▸ **EXTRACTED DATA**
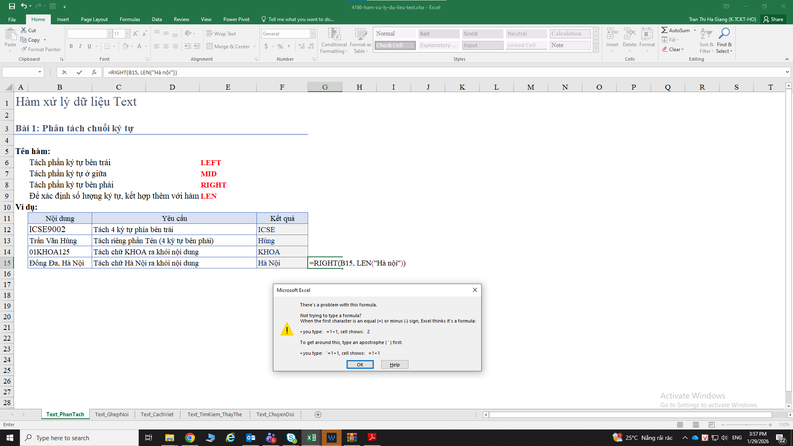The image size is (793, 446).
Task: Switch to Text_GhepNoi sheet tab
Action: pyautogui.click(x=112, y=414)
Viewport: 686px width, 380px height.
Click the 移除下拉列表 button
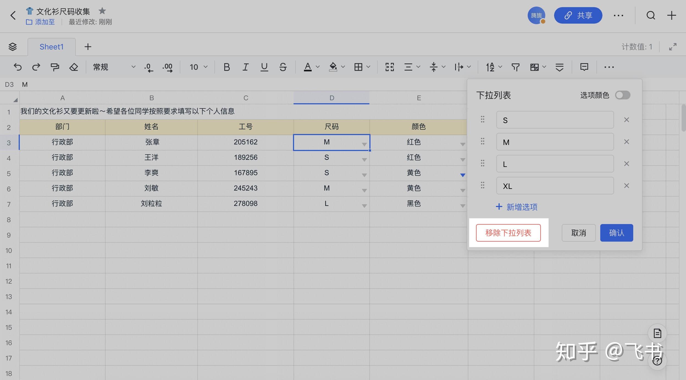(x=508, y=233)
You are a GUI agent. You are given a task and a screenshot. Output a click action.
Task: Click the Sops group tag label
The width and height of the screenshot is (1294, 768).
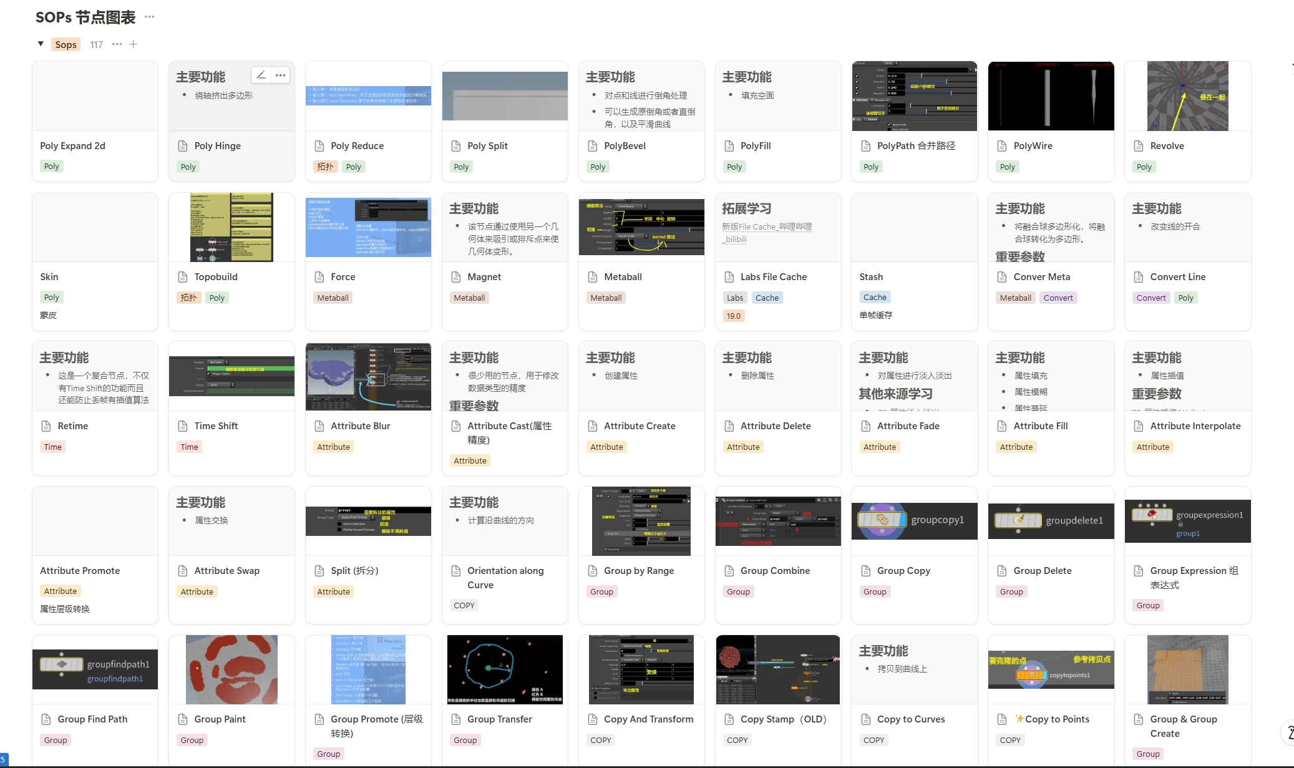point(66,44)
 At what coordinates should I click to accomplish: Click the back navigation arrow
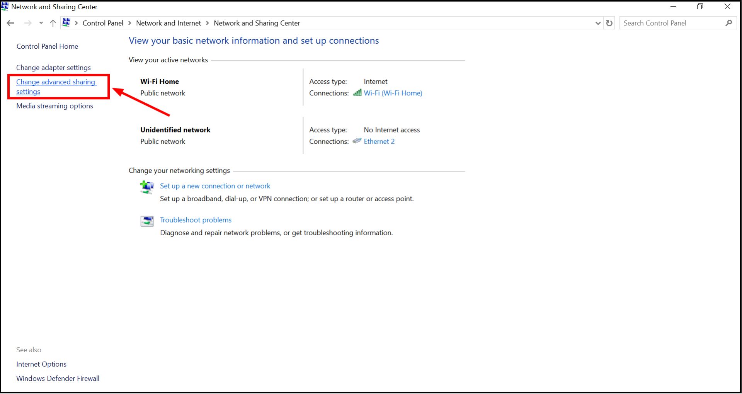[10, 23]
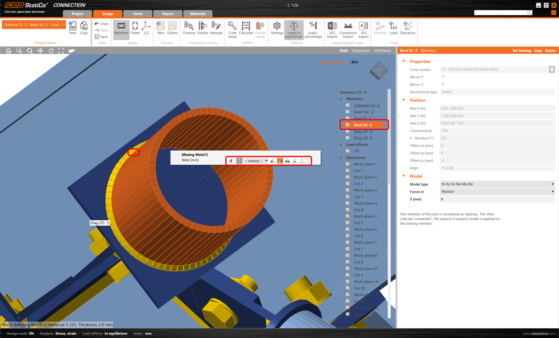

▸ **WORK REQUEST**
Could you repeat exactly the lines from the one containing "Viewport: 686px width, 380px height." to the last line of the records, both included, and leave out every picture?

▸ **SOLVED EXERCISE**
Viewport: 686px width, 380px height.
Click the 移除下拉列表 button
(x=508, y=233)
You are a GUI agent. You are given a task and a screenshot. Output a click action.
Task: Click the Sops group tag label
The width and height of the screenshot is (1294, 768).
point(66,44)
 At what coordinates should I click to accomplish: Click the back navigation arrow
[10, 23]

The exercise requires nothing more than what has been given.